Oslo’s plan is also of specific interest in that Oslo is a major port for ferries running across the Baltic straights; these ferries are estimated to be responsible for half the port’s emissions, a function of their frequency. Oslo has awarded a contract to Norled to electrify existing passenger ships; Norled delivered the first electric refit in September, and the ship now has the equivalent of 20 Tesla batteries on board. In a further sign of growing interest toward electrification among the industry, last month Washington State Ferries, which runs the second-largest ferry system in the world, announced it is switching from diesel to batteries. Washington State Ferries carry 25 million people a year across Puget Sound, and its annual fuel consumption is on par with that of a midsize airline, making it the state’s biggest diesel polluter. The ferry operator’s electrification program will start with the three most polluting vessels, which consume 5 million gallons of fuel a year between them; switching the three ships to fully electric operations would cut emissions by an estimated 48,000 metric tons of CO2 a year, the equivalent of taking 10,000 cars off the road. This will also require a major quayside electrification effort. Canada’s British Columbia Ferry Services, another major operator, moved to LNG some time ago and is now eyeing electrification of its fleet. This August also saw the launch of the world’s largest all-electric ferry to date, a 200-passenger, 30-car carrying vessel in Denmark, while in July the U.K. government announced that all new ships would have to be equipped with zero-emission technology.
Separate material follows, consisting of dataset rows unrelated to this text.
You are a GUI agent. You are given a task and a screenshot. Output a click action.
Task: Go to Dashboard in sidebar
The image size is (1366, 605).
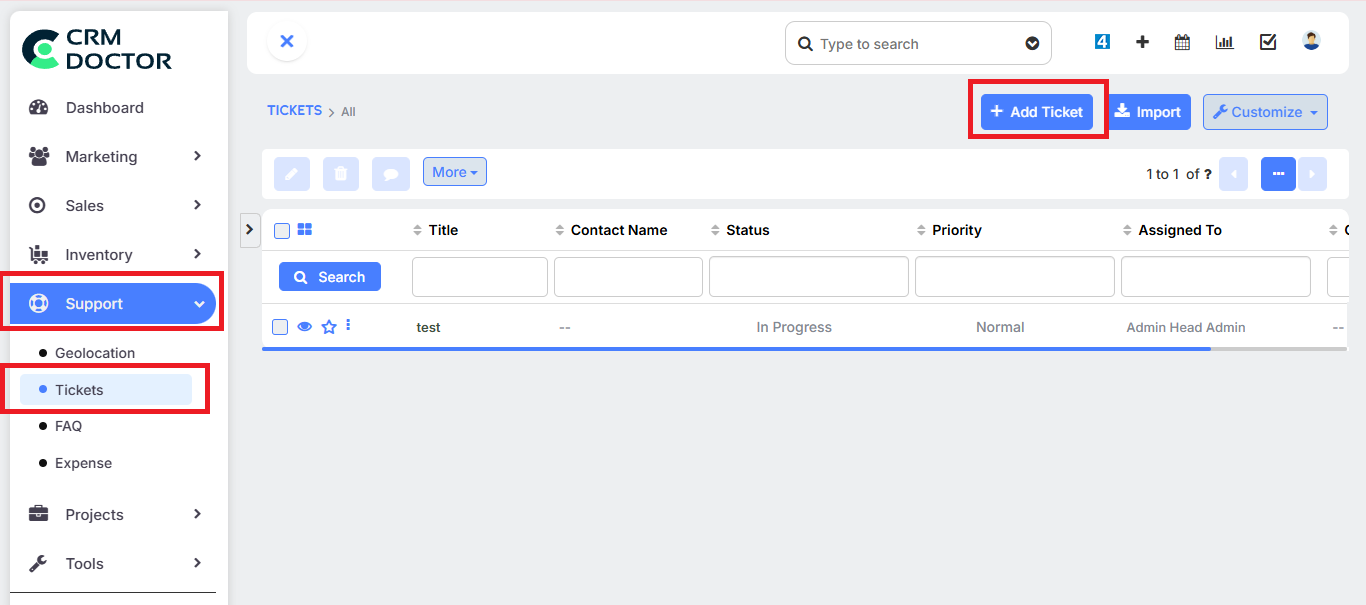pos(104,107)
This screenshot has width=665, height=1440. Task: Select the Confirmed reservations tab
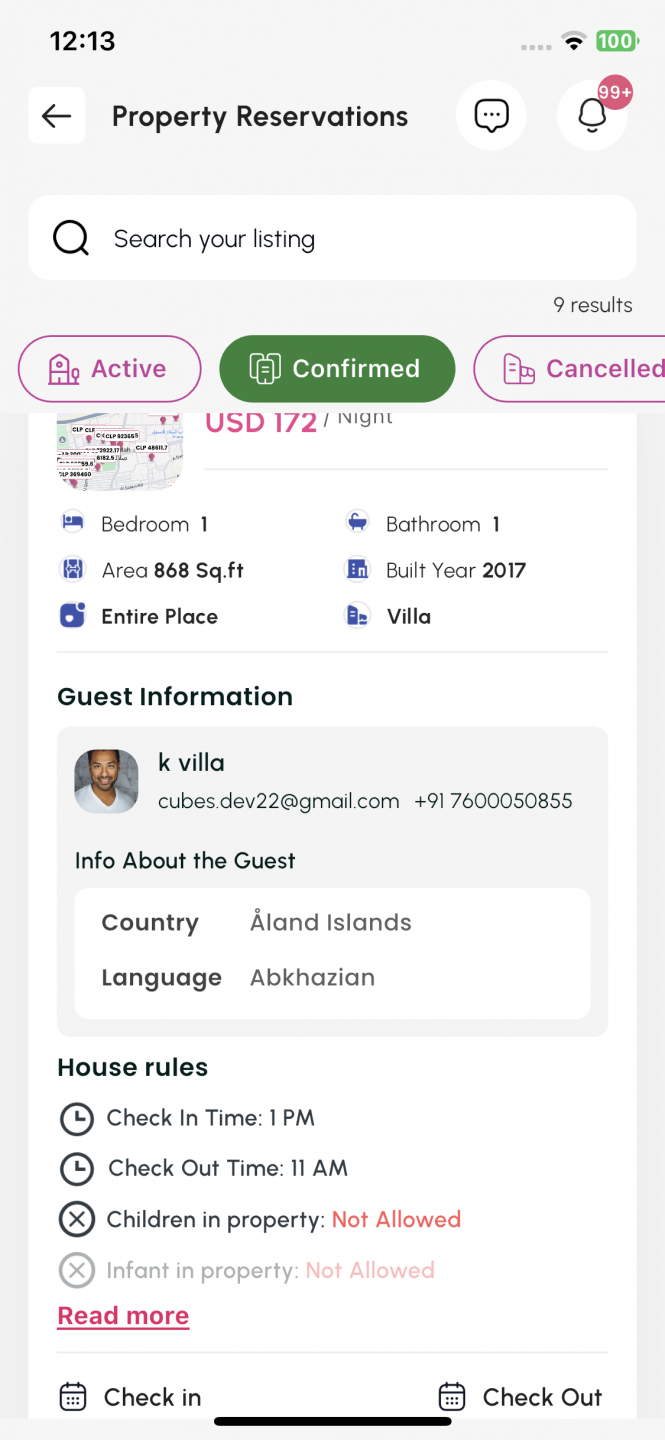(x=337, y=369)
On adaptation, almost all ports will need to take some sort of action to deal with rising waters, and more frequent extreme weather events bringing flooding. Key areas will be in protecting goods being stored and moved within ports, and inland transport connections. So far, the approach being taken by most ports is the obvious one – trying to keep water out of where it’s not wanted, and European ports are in the forefront. Rotterdam, Amsterdam and London are known to be protected against a 1 in 1000-year event, or at least what has been thought of as 1 in 1000-year events. Rotterdam’s measures are of the highest level globally, consisting of two of the largest storm surge barriers in the world. London’s flood barrier is also among the biggest in the world. These kinds of defenses do not come cheap. According to a recent study by consultancy Asia Research and Engagement (ARE), upgrading some of the 50 largest ports in the Asia-Pacific region to help cope with the effects of climate chance could cost up to $49 billion.
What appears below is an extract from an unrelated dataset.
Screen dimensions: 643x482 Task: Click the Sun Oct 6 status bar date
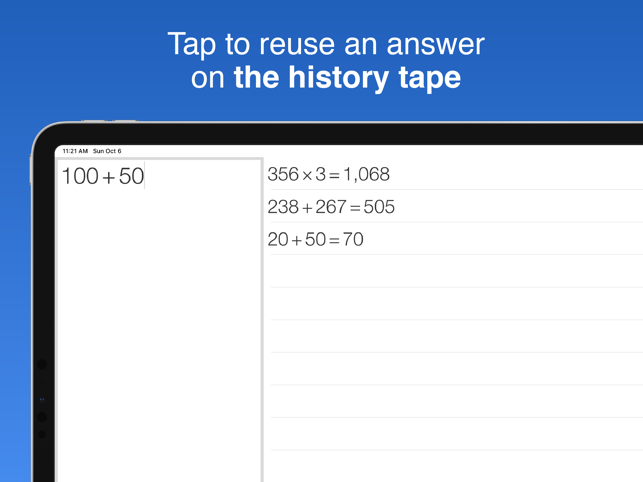107,151
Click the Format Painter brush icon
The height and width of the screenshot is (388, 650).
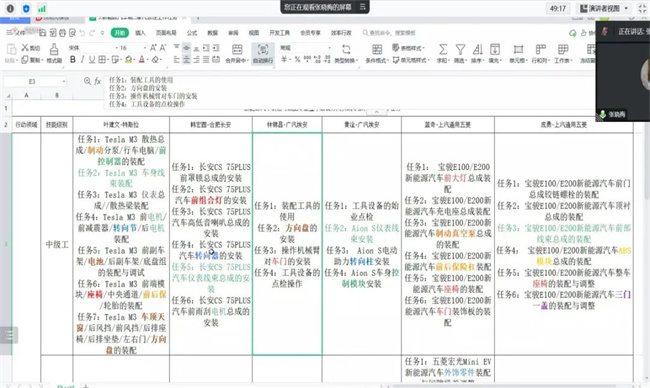point(54,49)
Future port adaptation measures are likely to be far more extensive than those implemented to date, and to require more varied technical approaches. Chances are pretty good, as estimates of how much and how soon sea levels will rise keep getting ratcheted up, that current forecast numbers for seawall-type protections will escalate quickly – as in the example of San Francisco’s barrier, whose projected cost jumped in a few years from $50m to over $500m. Chances are also pretty good that other complementary solutions will be needed, along the lines of major drainage improvements and ways to elevate storage facilities. Unless some radical positive change takes place, rising sea levels are likely to inexorably make seawalls regularly obsolete unless they too keep getting (expensively) raised, and solutions that focus more on the parts of ports that have to keep dry make be most cost-effective. Finally, chances are pretty good that new kinds of private-public partnerships for adaptation will be needed. Inland connecting infrastructure is more often owned by local governments that port operations are, and those governments struggle more than port operators to find revenues with which to fund raising and hardening that connecting infrastructure. Ports may find they need to help governments put in place the improvements to connecting infrastructure, without which ports will find their revenue streams drying up – all puns intended.